Recent Okta Cyber Attacks

In December 2022, Bleeping Computer reported that Okta's source codes were accessed and copied by a malicious actor. In a now public internal communication at Okta, it was gathered that "In early December 2022, GitHub alerted Okta about possible suspicious access to Okta code repositories…such access was used to copy Okta code repositories".

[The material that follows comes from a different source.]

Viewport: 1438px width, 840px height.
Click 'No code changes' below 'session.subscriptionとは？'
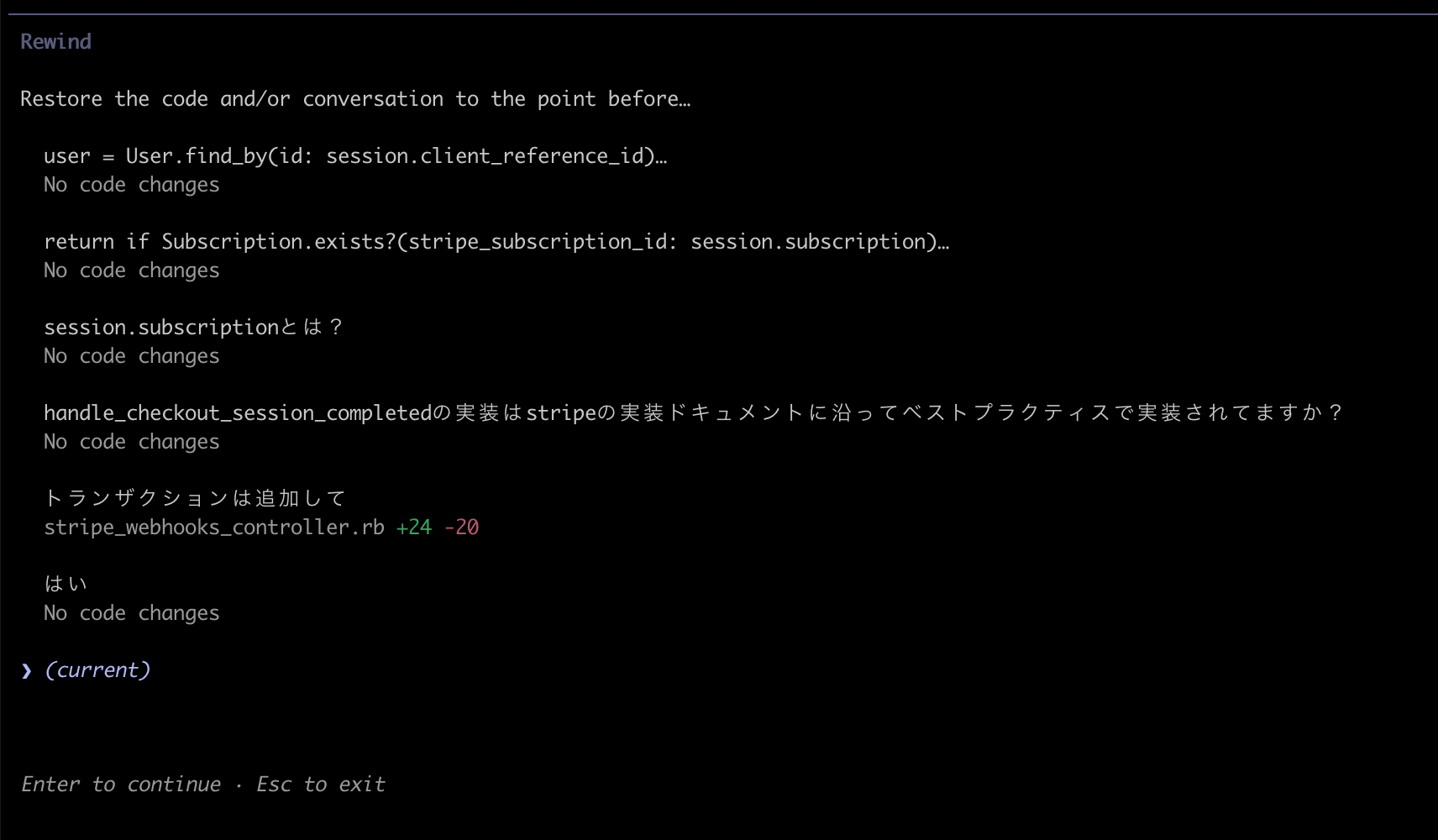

In January 2022, Okta was reported to have been hacked by the Lap$us group, who posted pictures of Okta's (alleged) internal systems to their Telegram channel. Okta confirmed that the hack affected around 366 Okta customers, but that the attacker was unable to "perform any configuration changes, MFA or password resets, or customer support “impersonation” events"

 


What Happened to Okta in October 2023

Cloudfare and Beyond Trust published articles stating that they identified attacks on their systems that had originated from their Okta accounts. According to Cloudflare, "On Wednesday, October 18, 2023, we discovered attacks on our system that we were able to trace back to Okta – threat actors were able to leverage an authentication token compromised at Okta to pivot into Cloudflare’s Okta instance".

 

Cloudflare also revealed that Okta was notified of this attack by Beyond Trust on 2nd October 2023. Beyond Trust's publication stated that "On October 2nd, 2023, the BeyondTrust security teams detected an identity-centric attack on an in-house Okta administrator account… The incident was the result of Okta’s support system being compromised which allowed an attacker to access sensitive files uploaded by their customers."

 


In summary, the threat actor hacked Okta through their customer support system and viewed files uploaded by some Okta customers as part of recent support cases. It appears that the threat actor then hijacked valid session cookies on the Okta support system and used them to try to pivot to Okta's customers' systems (as was the case for Cloudflare and Beyond Trust). Cloudflare reported that this actor compromised two of their employee accounts through this process before they were identified and contained by the internal incident response team. It's unclear how many Okta customers may have been compromised in a similar fashion.

 


Implications

It's not looking good for Okta.

 

Three major cyber-attacks in 2 years is not good for any firm, let alone a cybersecurity company. As of 20th October 2023, Okta's stock had fallen 11.6%, most likely due to the news of the data breach.

 

More importantly, there is the ever-dropping customer confidence: Several organizations had found alternatives to Okta following the December 2022 breach, and logic suggests that the company will lose even more customers this time around.

 

There's a lot yet to be known. And considering that this kind of breach could lead to cyber-attacks and breaches to Okta's own customers, it's best to watch how it unfolds.

 

Hopefully Okta can weather this storm.